文本片段
....................

决策树是一种非常经典的分类器,它的作用原理有点类似于我们玩的猜谜游戏。比如猜一个动物:
问:这个动物是陆生动物吗?
答:是的。
问:这个动物有鳃吗?
答:没有。
这样的两个问题顺序就有些颠倒,因为一般来说陆生动物是没有鳃的(记得应该是这样的,如有错误欢迎指正)。所以玩这种游戏,提问的顺序很重要,争取每次都能够获得尽可能多的信息量。
AllElectronics顾客数据库标记类的训练元组 | |||||
RID | age | income | student | credit_rating | Class: buys_computer |
1 | youth | high | no | fair | no |
2 | youth | high | no | excellent | no |
3 | middle_aged | high | no | fair | yes |
4 | senior | medium | no | fair | yes |
5 | senior | low | yes | fair | yes |
6 | senior | low | yes | excellent | no |
7 | middle_aged | low | yes | excellent | yes |
8 | youth | medium | no | fair | no |
9 | youth | low | yes | fair | yes |
10 | senior | medium | yes | fair | yes |
11 | youth | medium | yes | excellent | yes |
12 | middle_aged | medium | no | excellent | yes |
13 | middle_aged | high | yes | fair | yes |
14 | senior | medium | no | excellent | no |
以AllElectronics顾客数据库标记类的训练元组为例。我们想要以这些样本为训练集,训练我们的决策树模型,以此来挖掘出顾客是否会购买电脑的决策模式。

....................

所给信息
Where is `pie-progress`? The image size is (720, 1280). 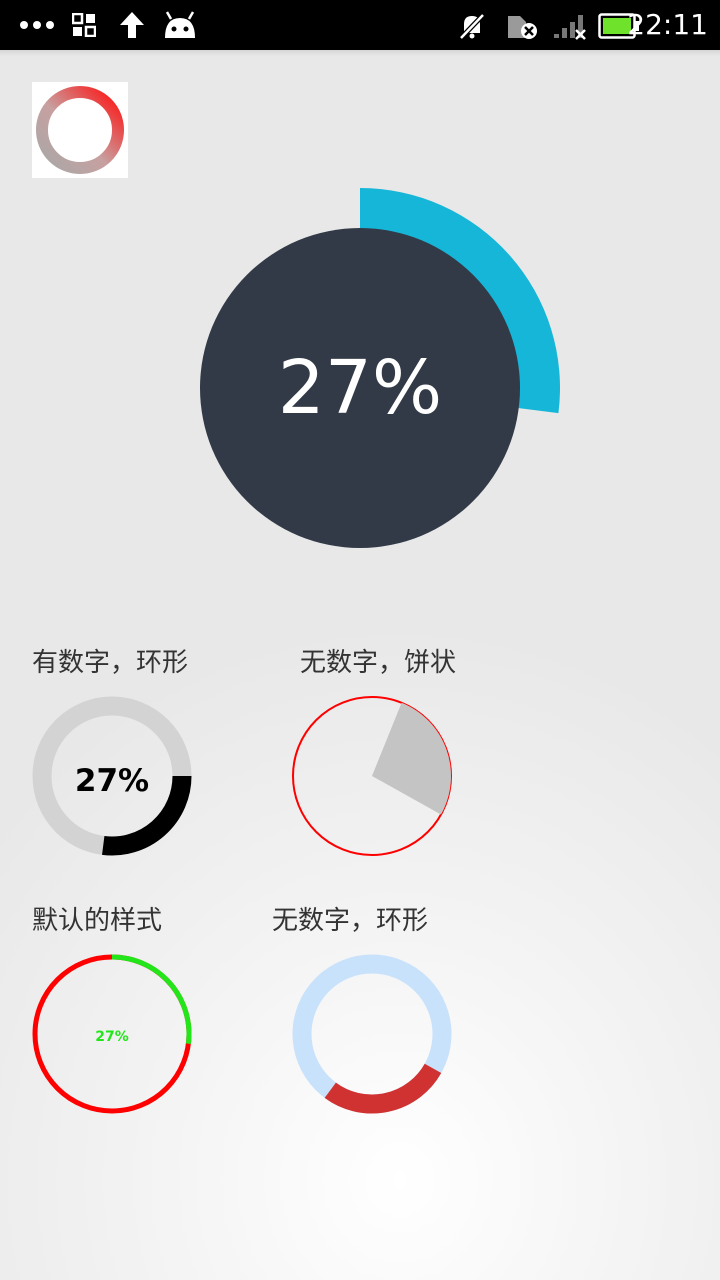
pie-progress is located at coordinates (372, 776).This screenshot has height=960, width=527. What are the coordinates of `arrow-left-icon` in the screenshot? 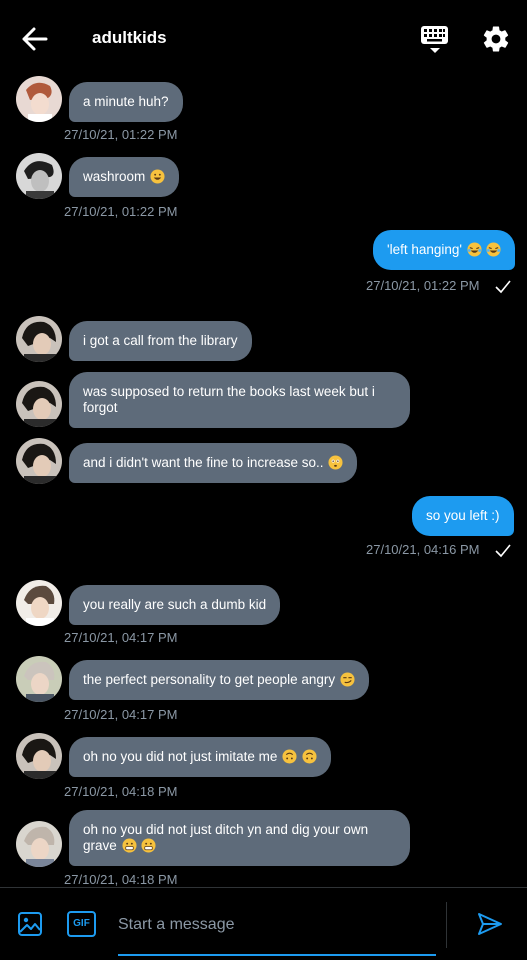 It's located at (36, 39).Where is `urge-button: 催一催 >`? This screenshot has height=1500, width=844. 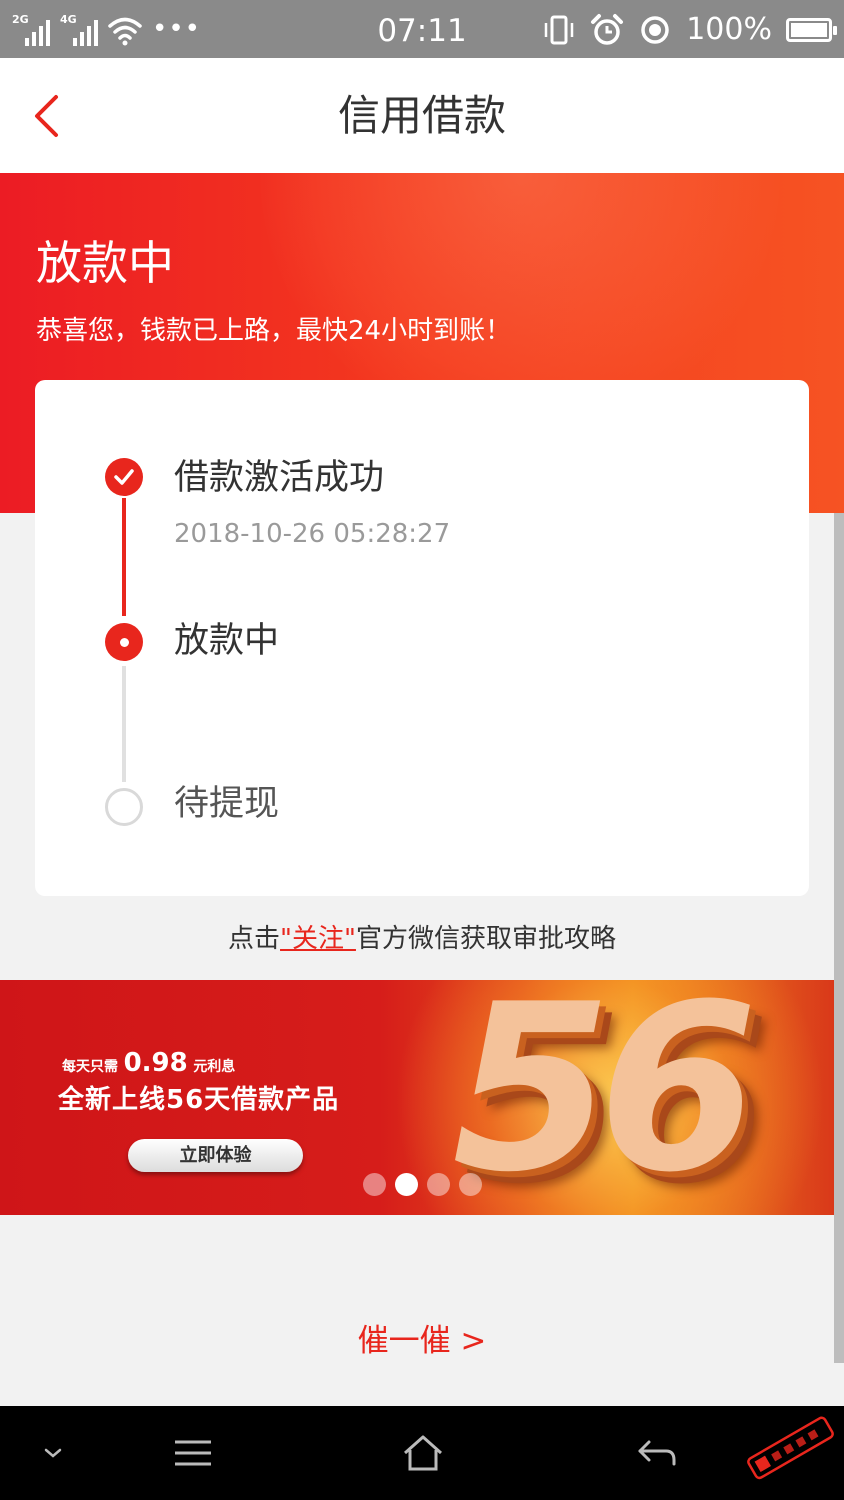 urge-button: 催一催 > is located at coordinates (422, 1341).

....................

练习题
**1)** 在这段关于决策树的文字中,决策树的作用原理被比作什么?
**2)** 逐字抄录决策树这段文字中从“决策树是一种非常经典的分类器”到“都能够获得尽可能多的信息量。”的那一段。
列表在此不起任何作用。

各题答案
**1)** 类似于我们玩的猜谜游戏。

**2)**
决策树是一种非常经典的分类器,它的作用原理有点类似于我们玩的猜谜游戏。比如猜一个动物:
问:这个动物是陆生动物吗?
答:是的。
问:这个动物有鳃吗?
答:没有。
这样的两个问题顺序就有些颠倒,因为一般来说陆生动物是没有鳃的(记得应该是这样的,如有错误欢迎指正)。所以玩这种游戏,提问的顺序很重要,争取每次都能够获得尽可能多的信息量。